Goal of the exercise: Transcribe exactly the lines from the one containing "Task: Choose the" through the end of the entries, including both the first and the last, and nothing else.

Exercise materials:
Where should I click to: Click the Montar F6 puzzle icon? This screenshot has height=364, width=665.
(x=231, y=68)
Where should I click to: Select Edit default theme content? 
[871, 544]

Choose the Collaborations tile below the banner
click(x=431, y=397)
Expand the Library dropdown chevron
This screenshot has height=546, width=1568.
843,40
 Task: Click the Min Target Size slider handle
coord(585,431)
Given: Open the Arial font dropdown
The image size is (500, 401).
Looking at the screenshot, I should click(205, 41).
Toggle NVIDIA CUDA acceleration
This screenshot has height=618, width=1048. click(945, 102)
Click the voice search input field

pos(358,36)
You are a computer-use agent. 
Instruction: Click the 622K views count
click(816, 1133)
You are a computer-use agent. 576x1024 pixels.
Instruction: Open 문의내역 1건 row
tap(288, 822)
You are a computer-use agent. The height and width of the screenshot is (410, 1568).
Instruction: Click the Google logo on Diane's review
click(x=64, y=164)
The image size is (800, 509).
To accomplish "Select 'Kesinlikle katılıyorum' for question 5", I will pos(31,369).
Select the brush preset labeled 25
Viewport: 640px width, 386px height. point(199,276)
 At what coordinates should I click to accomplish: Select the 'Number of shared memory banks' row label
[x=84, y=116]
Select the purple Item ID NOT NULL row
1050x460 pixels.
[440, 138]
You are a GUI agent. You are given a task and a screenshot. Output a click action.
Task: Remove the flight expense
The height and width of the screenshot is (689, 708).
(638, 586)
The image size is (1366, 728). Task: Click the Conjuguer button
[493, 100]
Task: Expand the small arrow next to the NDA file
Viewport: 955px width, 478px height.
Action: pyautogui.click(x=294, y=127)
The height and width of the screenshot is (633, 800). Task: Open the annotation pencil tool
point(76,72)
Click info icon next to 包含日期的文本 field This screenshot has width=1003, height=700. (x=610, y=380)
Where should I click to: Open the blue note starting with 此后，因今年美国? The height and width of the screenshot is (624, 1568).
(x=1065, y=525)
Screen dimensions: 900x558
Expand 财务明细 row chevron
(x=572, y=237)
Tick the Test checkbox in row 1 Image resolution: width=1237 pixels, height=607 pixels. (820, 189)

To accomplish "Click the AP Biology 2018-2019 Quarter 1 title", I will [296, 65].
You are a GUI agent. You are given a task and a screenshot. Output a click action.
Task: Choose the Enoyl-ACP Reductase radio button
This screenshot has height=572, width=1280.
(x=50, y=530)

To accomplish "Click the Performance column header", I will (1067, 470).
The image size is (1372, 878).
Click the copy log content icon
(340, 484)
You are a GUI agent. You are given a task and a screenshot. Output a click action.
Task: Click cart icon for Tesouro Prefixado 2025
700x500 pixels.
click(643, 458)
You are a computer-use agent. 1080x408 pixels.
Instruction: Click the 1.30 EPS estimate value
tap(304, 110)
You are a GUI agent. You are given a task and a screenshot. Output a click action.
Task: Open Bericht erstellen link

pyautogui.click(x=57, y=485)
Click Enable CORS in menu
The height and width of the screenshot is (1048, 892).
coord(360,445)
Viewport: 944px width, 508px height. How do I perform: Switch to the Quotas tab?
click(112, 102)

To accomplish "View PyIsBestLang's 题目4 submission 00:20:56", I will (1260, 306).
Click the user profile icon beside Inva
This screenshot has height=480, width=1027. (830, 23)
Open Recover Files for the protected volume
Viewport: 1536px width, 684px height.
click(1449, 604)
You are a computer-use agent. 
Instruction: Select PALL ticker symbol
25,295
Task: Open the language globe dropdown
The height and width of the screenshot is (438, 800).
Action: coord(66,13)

Exercise result:
Task: Choose the Enoyl-ACP Reductase radio button
This screenshot has height=572, width=1280.
(x=50, y=530)

To accomplish "Click the Performance column header", I will (1067, 470).
The image size is (1372, 878).
Click the copy log content icon
(340, 484)
You are a GUI agent. You are given a task and a screenshot. Output a click action.
Task: Click cart icon for Tesouro Prefixado 2025
700x500 pixels.
click(643, 458)
You are a computer-use agent. 1080x408 pixels.
Instruction: Click the 1.30 EPS estimate value
tap(304, 110)
You are a GUI agent. You are given a task and a screenshot. Output a click action.
Task: Open Bericht erstellen link

pyautogui.click(x=57, y=485)
Click Enable CORS in menu
The height and width of the screenshot is (1048, 892).
coord(360,445)
Viewport: 944px width, 508px height. How do I perform: Switch to the Quotas tab?
click(112, 102)

To accomplish "View PyIsBestLang's 题目4 submission 00:20:56", I will (1260, 306).
Click the user profile icon beside Inva
This screenshot has height=480, width=1027. (830, 23)
Open Recover Files for the protected volume
Viewport: 1536px width, 684px height.
click(1449, 604)
You are a computer-use agent. 
Instruction: Select PALL ticker symbol
25,295
Task: Open the language globe dropdown
The height and width of the screenshot is (438, 800).
Action: coord(66,13)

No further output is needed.